Len Quested

Personal information
- Full name: Wilfred Leonard Quested
- Date of birth: 9 January 1925
- Place of birth: Folkestone, England
- Date of death: 20 August 2012 (aged 87)
- Place of death: Buderim, Queensland, Australia
- Position(s): Full-back, midfielder

Senior career*
- Years: Team / Apps / (Gls)
- 1945: HMS Golden Hind /  / (25)
- 1946: North Shore
- 1946–1947: Folkestone Town
- 1947–1951: Fulham / 175 / (6)
- 1951–1957: Huddersfield Town / 220 / (8)
- 1957–1963: Auburn
- 1963: Hakoah Eastern Suburbs
- 1965: Awaba

Managerial career
- 1964: Cumberland United
- 1966–1967: Cumberland United

= Len Quested =

English footballer (1925–2012)

Wilfred Leonard Quested (9 January 1925 – 20 August 2012) was an English footballer.

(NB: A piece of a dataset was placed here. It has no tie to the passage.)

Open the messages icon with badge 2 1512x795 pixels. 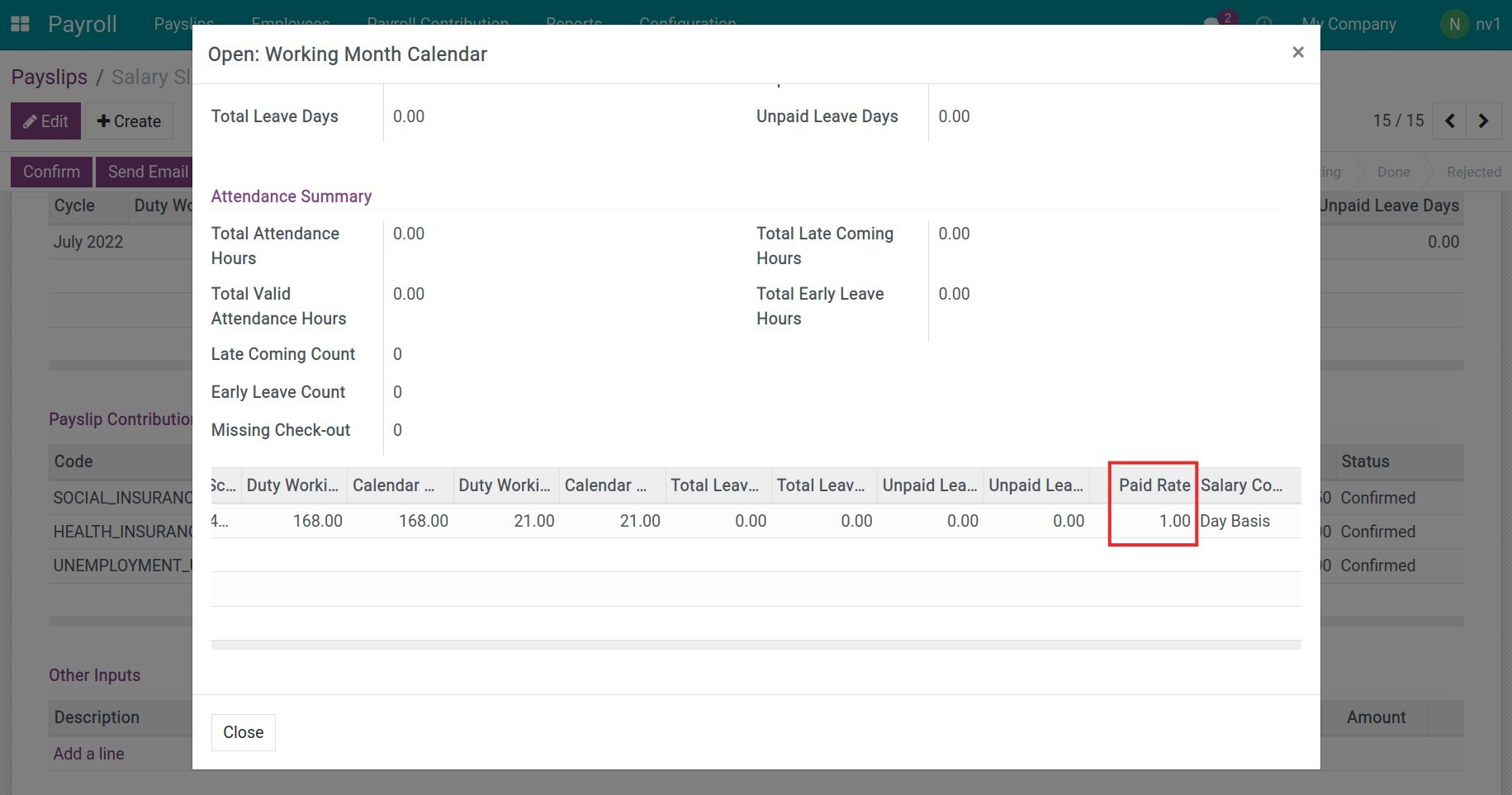(x=1214, y=23)
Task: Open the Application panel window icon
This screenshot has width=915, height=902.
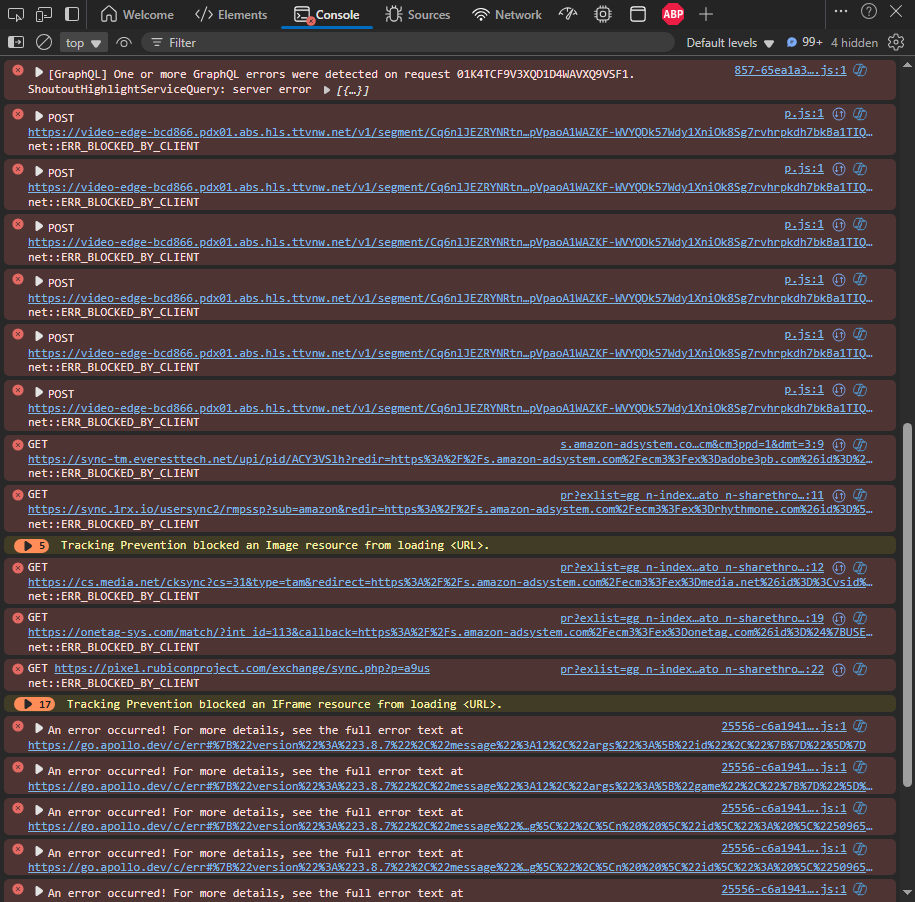Action: [638, 15]

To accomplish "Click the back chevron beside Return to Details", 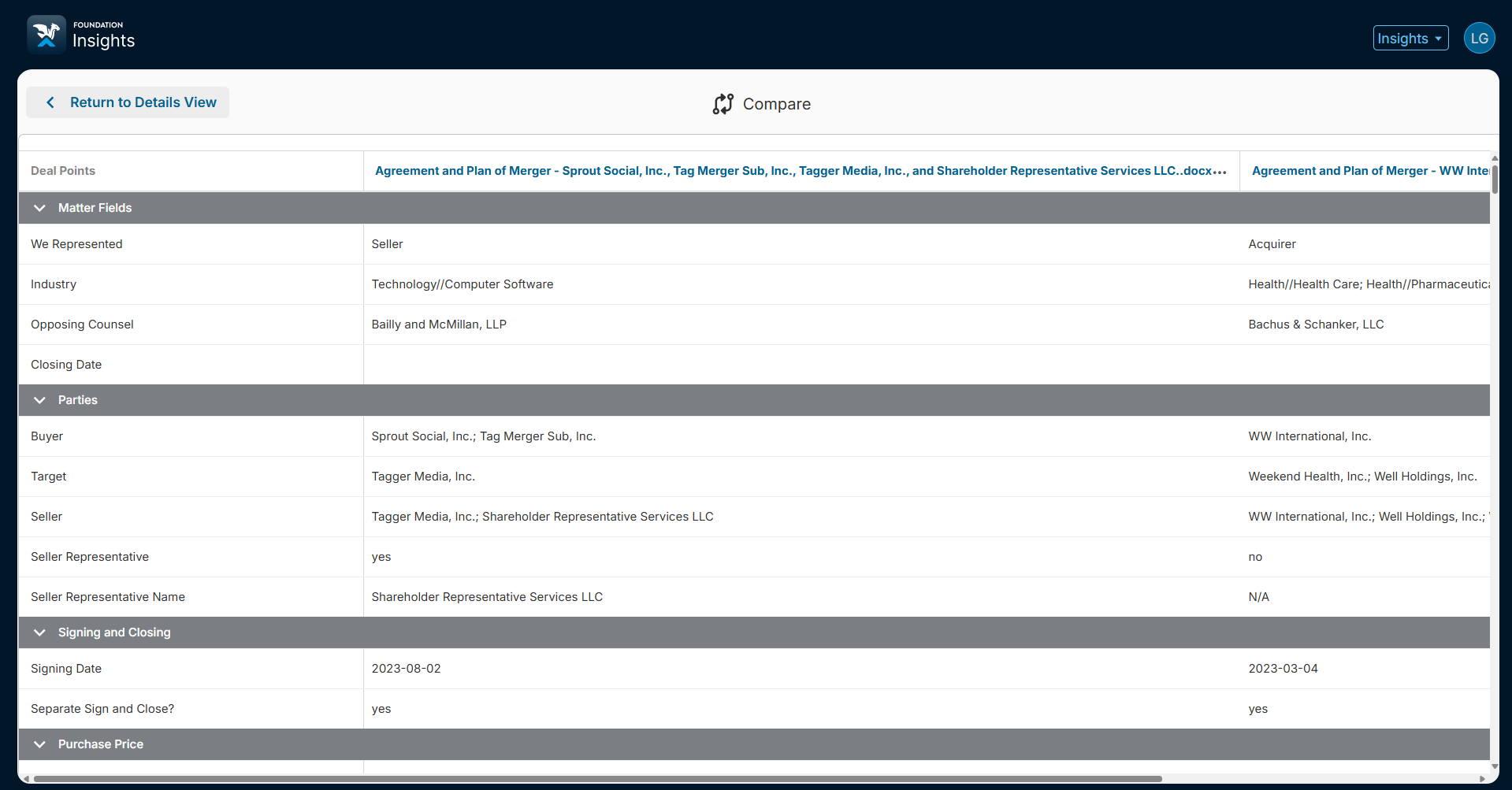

Quested played one match for England B as well as being selected as a travelling reserve for a Full International for England. In 1957 he moved to Australia where he played for the Sydney clubs Auburn and Hakoah. He also played in an unofficial match for Australia.

== Life ==
Quested's son Gary also became a soccer player and got to play twice for Australia. Len Quested settled in Kuluin, a suburb of Maroochydore on Queensland's Sunshine Coast. He died on 20 August 2012.